Reputation: 1057
So I am working on an idea for a "dating app" (I know who would have thought) and searching for what kind of Serverless Service I should use for the BE.
Until now I worked with GCP and Firebase, that's why I thought I could also use Firestore as my Database.
The problem is, that I would like to do complex filtering like the following:
.where(“date”, “>=”, today).where(“date”, “<=”, today + 3)
.where(“heightMin”, “>=”, 165).where(“heightMax”, “<=”, 185)
.where(“ageMin”, “>=”, 20).where(“ageMax”, “<=”, 30)
.where(“type”, “==”, “running”).where(“smoker”, “==”, false)
In the Cloud Firestore Documentation, it is stated that such compound queries are not possible. To me this seems like a basic feature, thus I think I might have misinterpreted the documentation. Similar post here Firestore compound query with <= & >=
This is how a document could look like:
{
"date": "2022-03-12",
"time": "18:30:00",
"withFilters": "true",
"smoker": "false",
"heightMin": "165",
"heightMax": "165",
"ageMin": "20",
"ageMax":"30",
"type": "running",
"latitude" : "y",
"longitude : "x",
"participants": "2",
}
I know that I could probably fetch everything and then filter it in the FE but this is suboptimal and costly.
Question:
Upvotes: 0
Views: 166
Reputation: 50930
Firebase also offers an Algolia Extension that can easily sync your Firestore data with Algolia. Firestore natively does not support full text search or compound queries with many filters but Algolia does.

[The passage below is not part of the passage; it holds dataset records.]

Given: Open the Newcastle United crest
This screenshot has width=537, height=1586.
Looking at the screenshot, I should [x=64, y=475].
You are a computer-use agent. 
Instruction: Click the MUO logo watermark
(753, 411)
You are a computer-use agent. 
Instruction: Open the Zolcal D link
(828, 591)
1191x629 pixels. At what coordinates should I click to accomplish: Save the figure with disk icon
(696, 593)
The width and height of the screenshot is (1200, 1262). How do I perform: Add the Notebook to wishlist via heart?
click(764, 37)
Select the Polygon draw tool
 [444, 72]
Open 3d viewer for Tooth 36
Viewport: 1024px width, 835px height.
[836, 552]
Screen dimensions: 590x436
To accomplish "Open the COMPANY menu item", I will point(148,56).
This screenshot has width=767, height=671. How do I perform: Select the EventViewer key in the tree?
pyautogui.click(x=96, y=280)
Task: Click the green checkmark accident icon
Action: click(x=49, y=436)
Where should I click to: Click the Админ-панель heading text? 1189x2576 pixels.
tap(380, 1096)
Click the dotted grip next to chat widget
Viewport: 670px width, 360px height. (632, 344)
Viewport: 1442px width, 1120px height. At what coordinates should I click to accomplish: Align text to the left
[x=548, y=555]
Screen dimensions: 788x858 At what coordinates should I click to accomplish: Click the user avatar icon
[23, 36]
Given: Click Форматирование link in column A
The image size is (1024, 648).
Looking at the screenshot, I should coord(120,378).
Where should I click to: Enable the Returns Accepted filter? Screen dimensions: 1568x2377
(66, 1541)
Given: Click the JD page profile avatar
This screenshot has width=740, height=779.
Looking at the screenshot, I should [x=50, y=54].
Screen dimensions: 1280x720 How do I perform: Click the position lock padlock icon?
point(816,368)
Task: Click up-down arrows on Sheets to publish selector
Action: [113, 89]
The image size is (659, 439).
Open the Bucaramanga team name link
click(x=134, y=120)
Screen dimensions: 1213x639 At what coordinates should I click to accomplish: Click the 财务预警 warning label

For example, once you've copied all your existing data in Algolia, you can the query as shown below:
index.search('query', { // <-- requires some query string
filters: 'ageMin > 25 AND heightMin > 175' // ... other constraints
]
}).then(({ hits }) => {
console.log(hits);
});
This might be the easiest and scalable way as your data is present in Firestore and both are managed services. Also also has a client SDK and you can create custom API keys to restrict user access.
MongoDB does support these queries natively but you might have to restructure existing database and migrate the data. You would also have to create indexes to support your queries manually (Algolia creates them automatically unless you want to modify them).